Da gibt es viele Erlebnisse. Es gibt Patient*innen, zu denen ich noch immer persönlichen Kontakt pflege, wo wir wirklich einiges weitergebracht haben. Es gab aber auch immer wieder Patient*innen, die auf die andere Straßenseite wechselten, wenn sie mich gesehen haben. Es schien hier auch eine latente Angst vorzuherrschen, dass sie als psychisch krank eingestuft werden können, wenn sie in der Öffentlichkeit mit mir geredet hätten. Das hat sich aber zum Glück wie gesagt stark geändert. Man spricht jetzt öffentlich über dieses Thema, über die Aktivitäten von pro mente. Der Einsatz von pro mente wird im Rahmen von Events auf der Bühne gewürdigt – so wie letztens bei den Aschermittwoch-Gesprächen der Sparkasse OÖ. Das war in der Anfangszeit eher schwierig.

Sie haben mit ihrer Tatkraft und ihrer Vision viele Spuren im Gesundheitssystem hinterlassen.

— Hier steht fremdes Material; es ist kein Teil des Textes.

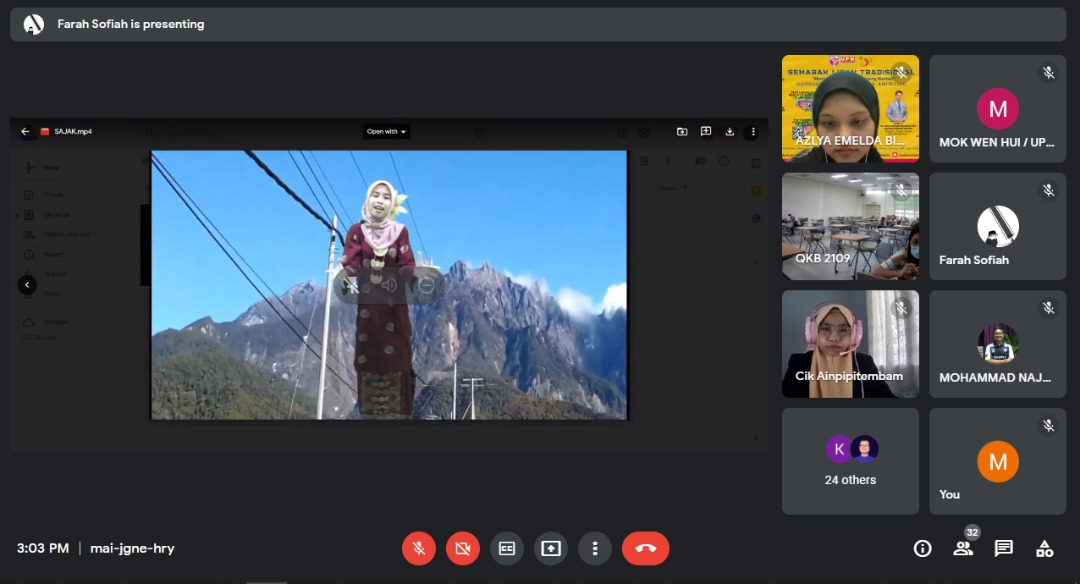Viewport: 1080px width, 584px height.
Task: Select the AZLYA EMELDA participant tile
Action: tap(850, 108)
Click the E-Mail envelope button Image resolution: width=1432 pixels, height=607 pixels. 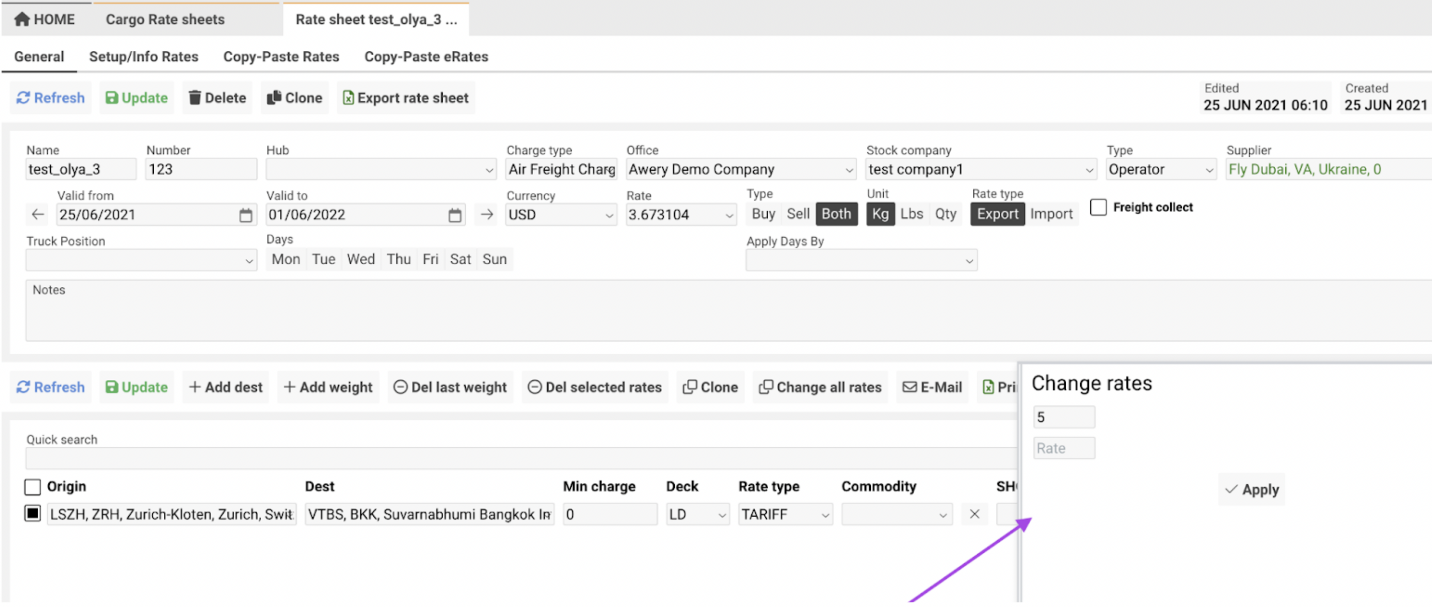point(931,387)
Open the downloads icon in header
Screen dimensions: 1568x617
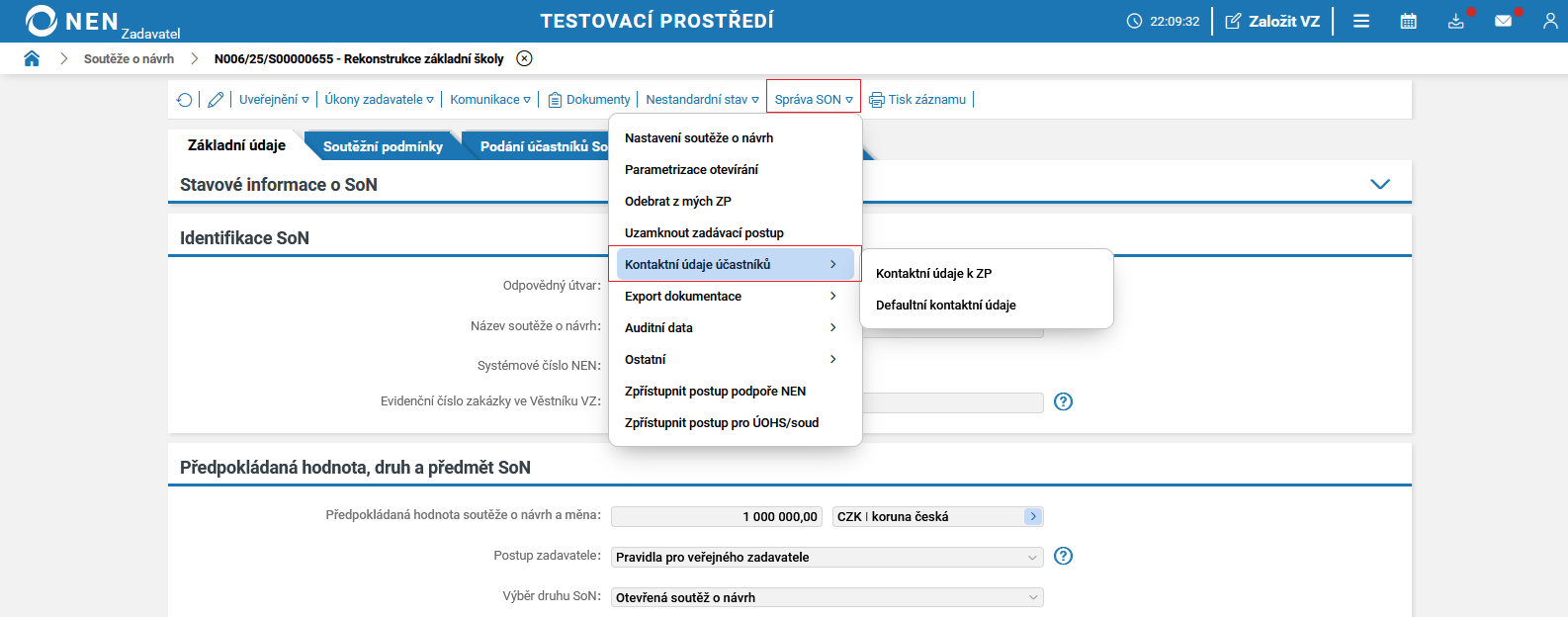click(1456, 21)
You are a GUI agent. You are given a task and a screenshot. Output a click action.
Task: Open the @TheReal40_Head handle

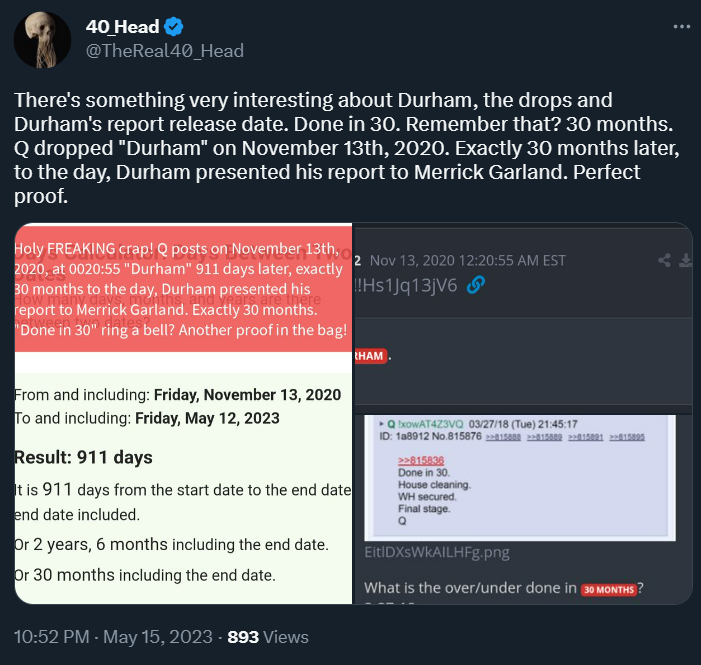pyautogui.click(x=165, y=51)
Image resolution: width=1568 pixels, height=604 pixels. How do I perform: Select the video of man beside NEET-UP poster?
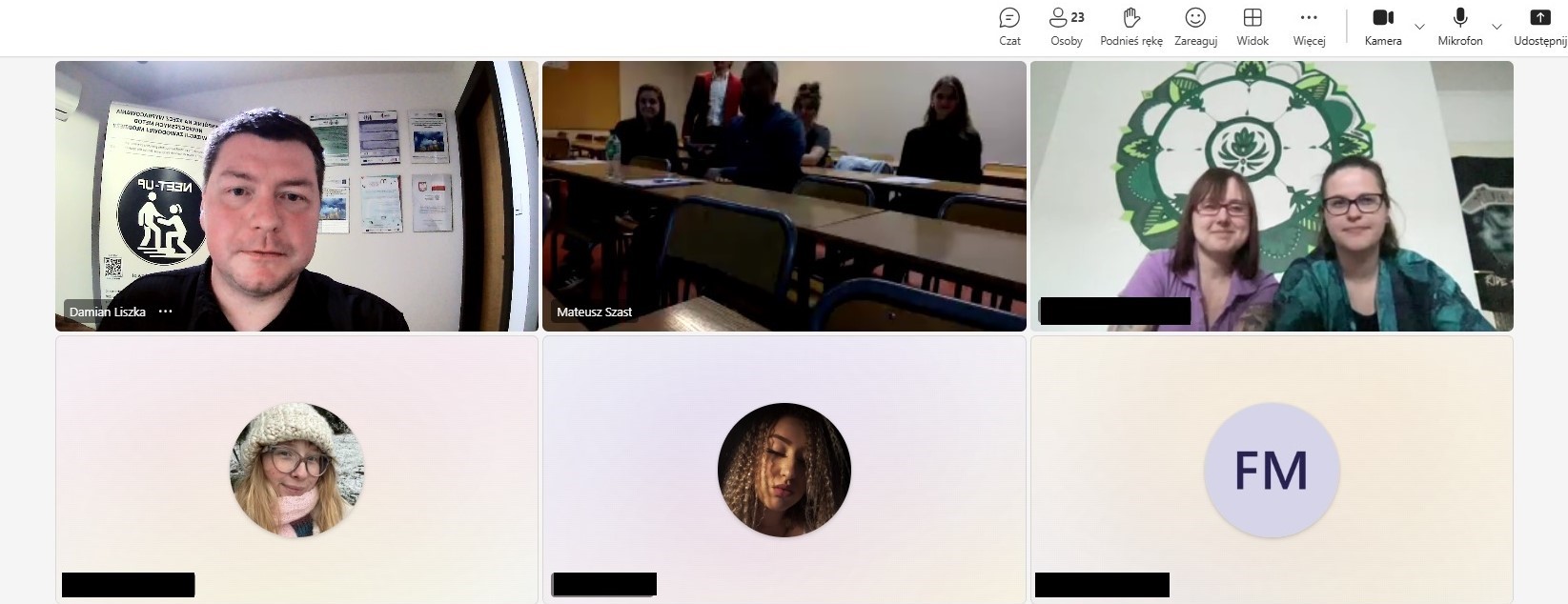pos(296,195)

Gibt es etwas, das Sie anderen, insbesondere auch jungen Menschen, mit auf den Weg geben möchten? Viele fühlen sich psychisch sehr belastet.

Prof. Schöny:

Die junge Generation hat sicher zurzeit viele Probleme. Aber hatte dies nicht jede Generation? Wenn ich jetzt zurückblicke, ich bin in den 1940er-Jahren geboren, war das auch keine ganz einfache Zeit, vor allem für die Eltern nicht. Ich glaube, was ich mitgeben kann, ist, nicht aufzugeben und beharrlich zu sein, auch bei Rückschlägen. Rückschläge hatten wir auch, viele sogar. Nie aufgeben – ja, das ist ganz wichtig.